The Night Hunter is written from Elvira’s point of view, in first person present tense narrative, and follows the trail of not only Sophie but other missing young women whose cases appear to be linked. They were all young women who had gone out for a run, never to return. Elvira is an unusual character and several references are made to her appearance, her face covered in acne and excessive hair and these are in complete contrast to the beautiful missing girls. Elvira then teams up with an ex-cop, Billy Hopkirk, who is working for one of the girl’s mothers as a private detective. Billy is a clever but strange man who was probably the most endearing character of this book and with his connections he manages to open doors to the inner workings of the case.
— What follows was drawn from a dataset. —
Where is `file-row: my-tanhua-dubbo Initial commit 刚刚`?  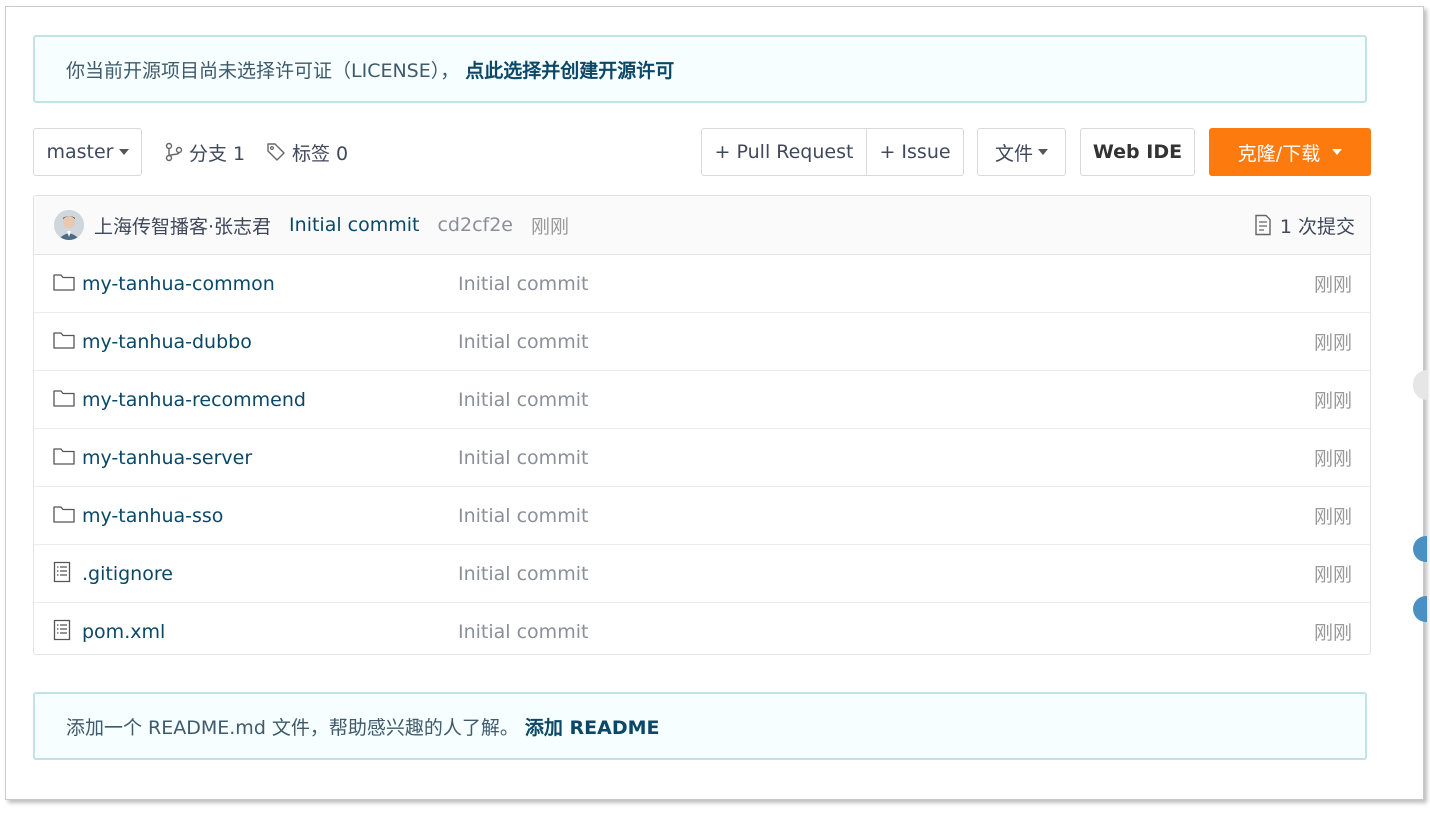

The plot is good with clues about the girl’s disappearance slowly revealed, often through the police officer Costello who is in charge of the case. Although billed as part of the Anderson and Costello series, they aren’t central to the story with the main action taking place with Elvira and Billy as they roam around Glasgow linking seemingly disparate pieces of information together and following leads. The only mild criticism I have is that the views and descriptions of the other characters viewed by Elvira’s slightly unfriendly eyes makes them feel remote and less rounded than they could do. This is particularly true of Sophie who seems quite an insubstantial character despite her sister’s obvious bond with her, highlighted by the poem The Goblin Market by Christina Rossetti which they adopted as their own imagining themselves to be Lizzie and Laura. There is also a lot of misery running through this tale with few moments of relief especially as poor Elvira and her family seem to live a life of unrelenting misfortune.

The plot is good and truly chilling especially as the author ramps up the tension and the pace towards a gripping ending to this mystery.

I’d like to thank the publishers Severn House for my copy of this book in return for my hones opinion.